Dia 252.
São quase duas da manhã e eu permaneço acordado. Sozinho. Apenas olhando para a escuridão que se tornou o quarto, com medo de acender a luz e ter que me deparar comigo mesmo ao espelho. Minha mente está tão barulhenta que nem mesmo o silencio do lugar foi capaz de acalmá-la, o motivo de tudo isso? Você.
Hoje fazem exatos 252 dias que tudo se transformou em nada, que planos viraram pó e sonhos se transformaram em passado, eu sei que é muito tempo para se recordar isso mas o que fazer quando não se consegue esquecer? O que fazer com um coração cheio de angustia, de mágoa, de tristeza? O que fazer com essa dor que insiste em permanecer latejando, latejando, latejando...sem fim ou qualquer menção de desaparecer? Acredite ou não eu bem que gostaria de saber a respostas para todas essas perguntas, talvez eu estivesse dormindo nesse momento ao invés de fitar um teto escuro.
Sabe, posso ate imaginar o que iria me dizer se me visse assim, ao fechar os olhos posso ouvir sua voz ecoando pelo minha mente "não acredito que ainda não superou tudo" bem não sei se isso chega a ser um caso de superação, apenas me deixei afogar em mim.
Já sentiu como se estivesse se afogando? Mas não em lago ou rio qualquer, se afogando dentro de si, dentro de tudo aquilo que optou por guardar, já sentiu? Então me diga, como conseguiu se salvar. Há tempos venho fazendo de mim um tonel daqueles que se enche aos poucos de profundidade imensurável e de uma escuridão infinita, então um belo dia me perdi e me afoguei dentro de mim.

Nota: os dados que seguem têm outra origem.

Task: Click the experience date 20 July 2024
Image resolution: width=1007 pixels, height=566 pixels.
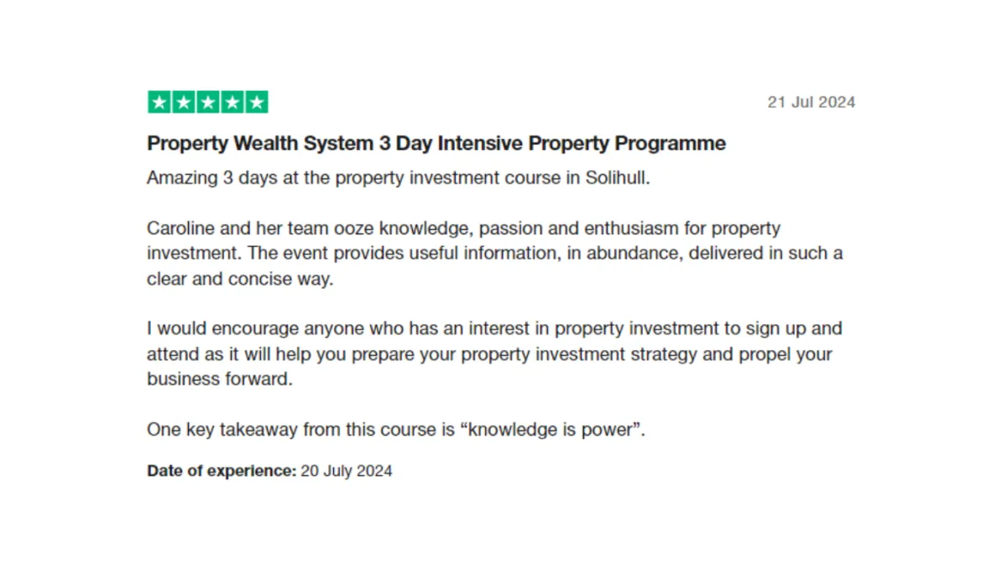Action: tap(347, 471)

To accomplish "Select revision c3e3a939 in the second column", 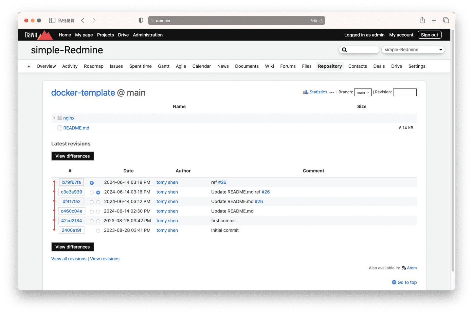I will [x=98, y=192].
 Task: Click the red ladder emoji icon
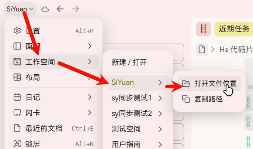point(203,29)
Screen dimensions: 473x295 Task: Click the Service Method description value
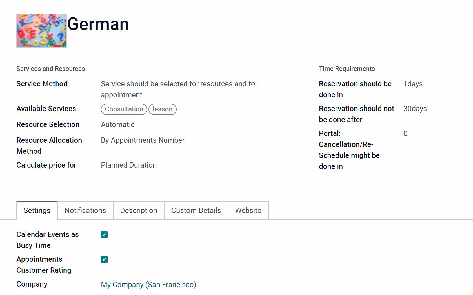179,89
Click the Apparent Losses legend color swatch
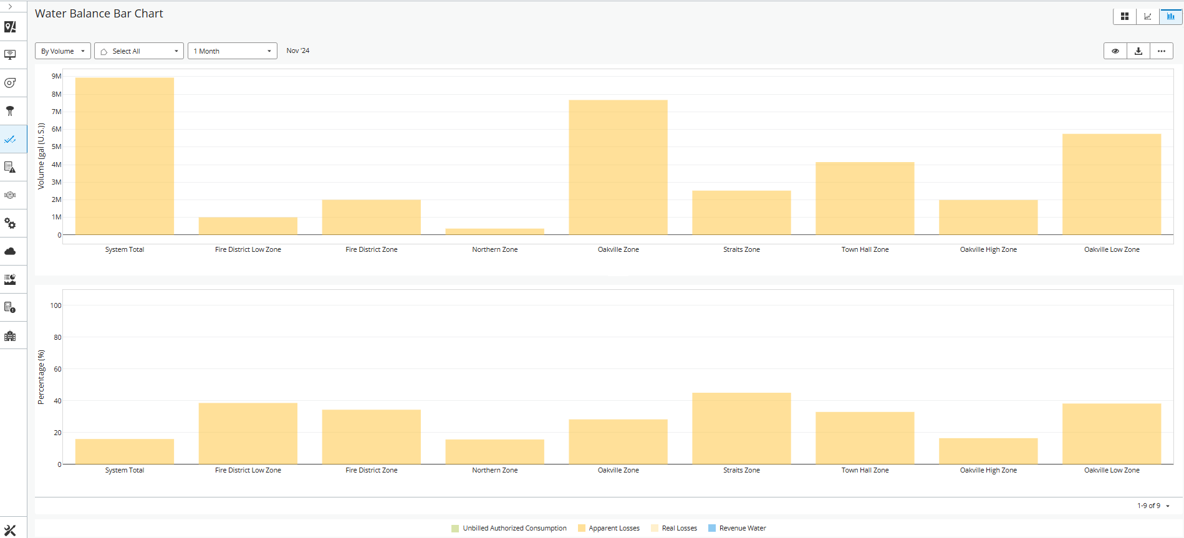This screenshot has width=1184, height=538. point(582,528)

No trajeto me deparei com palavras que deveriam ter sido ditas mas que eu apenas optei por não proferi, jamais, afinal qualquer uma delas ia contra minha criação, ao que minha mãe sempre me ensinou. Me deparei com gritos mudos ecoando pela mente sem sessar, percebi o quão barulhento era meu interior enquanto minha boca permanecia fechada, a escuridão apenas foi tomando conta enquanto eu me deixava afundar. Amanhã sei que será um novo dia e que estarei sorrindo, mas você me conhece e nada mais faz sentido, no fundo menina...ainda dói.